The annual M+R Benchmarks Study is out and there’s plenty of great nonprofit data to dive into. Over the past few weeks I’ve looked at online fundraising, email and text data. Today I’m going to take a look at social media marketing and fundraising and your nonprofit.

Be Social!

Pretty much everyone and their grandmother are using one or more social media platforms. On Instagram alone, half a billion people view Stories daily.

On social, your nonprofit has a chance to interact not only with your target audience but their followers and friends as well. Assuming you’re putting the “social” in social media and not just broadcasting.
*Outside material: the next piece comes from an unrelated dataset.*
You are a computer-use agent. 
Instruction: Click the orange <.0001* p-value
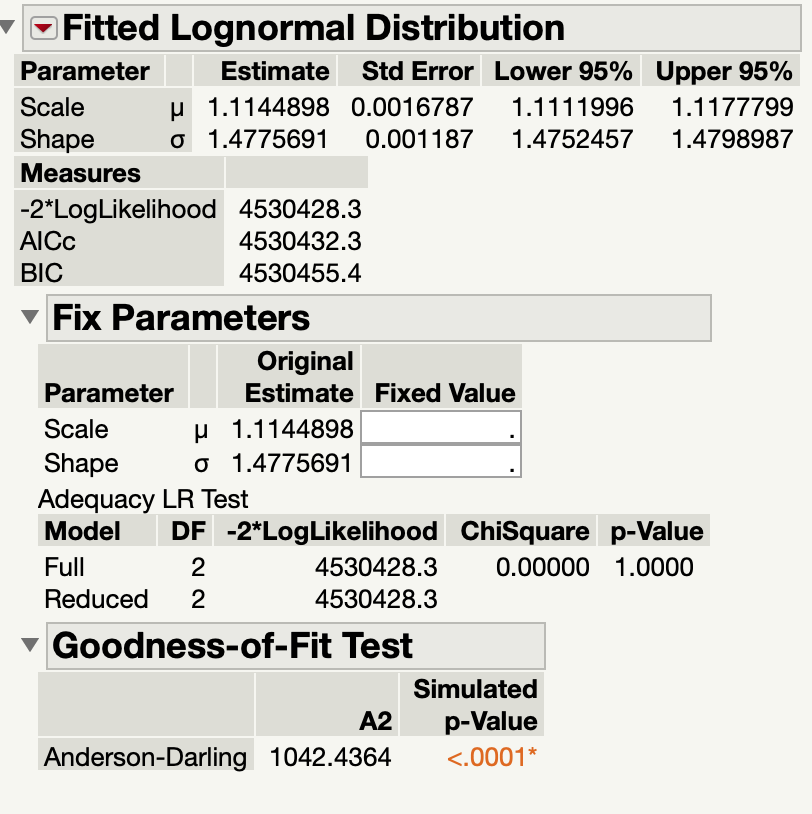[x=491, y=757]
Engaging your followers and conversing with them provides you an opportunity to mobilize them to take action when needed.
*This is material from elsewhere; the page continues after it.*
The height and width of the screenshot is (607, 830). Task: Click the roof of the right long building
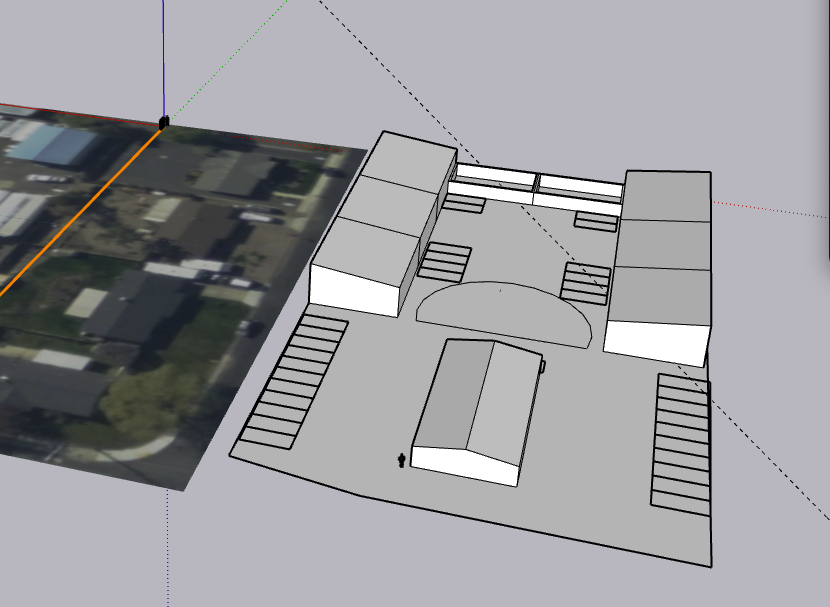coord(667,245)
Important to remember: Although people are connected to your mission, they want to interact with a person, not your logo. People talk to people. They want to hear your nonprofit’s authentic voice, not some marketing speak that doesn’t speak their language.

Facebook

Photo by Glen Carrie on Unsplash

Social Media Data To Learn From

Data: For every 1000 email addresses, nonprofits had 817 Facebook fans, 291 Twitter followers and 149 Instagram followers.

The takeaway: Is that a lot? Is that a little? Actually, it doesn’t matter!

For everyone at the back: NUMBER OF FOLLOWERS DOESN’T MATTER. You could have a million followers but if they are not commenting, engaging and reposting, did your post make a difference? Not really.

Why that’s important: I recently saw an article which recommended to readers that they follow certain accounts on Twitter. Criteria for the order in which they ranked the accounts? Number of followers.

Followers is a useless metric. On Facebook for example, number of comments and shares is more important than Likes. That tells me whether people are engaging with your post. Was it thought provoking enough that they were willing to share it with their friends and family in their personal feed?

Know which metrics to measure and which ones are not moving the needle.


Data: Organic Facebook posts reached 4% of a page’s fans.

The takeaway: That’s actually very high! Data I’ve seen for the last few years has been consistent- Facebook organic reach is 1-2% at most.

Why that’s important: None of your Facebook fans are seeing your posts in their feed. In other words, Facebook has become pay-for-play. Boosted posts and ads are the way to reach a significant percent of your fans and others as well.

Is that great, Bob? No, not really. But it is what it is.

Ad spend doesn’t have to be very high to reach your target audience. Facebook’s ad platform is very rich and robust and allows you to effectively target the audience you want to engage. Ads that drive people to your site? Do it. Just make sure that once users are on your site, you have a very clear call-to-action to mobilize them to do something: Donate, sign up to volunteer, sign a petition, join a walk-a-thon, conduct a food drive or other.

Don’t just look at the money being spent on ads. Look at conversions and how that will move the needle for your organization.

Data: Facebook fundraisers accounted for 1.3% of all online revenue.

The takeaway: According to Blackbaud, about $37 billion was raised online in 2019. For Facebook fundraisers, that translates to $480 million. Not a small chunk of change but then again: Divide that number up by the number of organizations conducting Facebook fundraisers and suddenly the number is much smaller.

Why that’s important: There’s a tendency in our sector to ‘follow the leader.’ We notice one organization have a successful Facebook fundraising campaign and suddenly everyone jumps onboard to replicate their success.

If only life worked that way.

Here’s my biggest problem with Facebook fundraising: Your organization won’t get the data of your donors. You may not know who donated. So yes, some money came in but now you have no way of building a relationship with that donor!

I’d suggest you’ll get better bang for your buck by driving traffic to your website and raising funds via your online donation page, where you can capture donor’s information.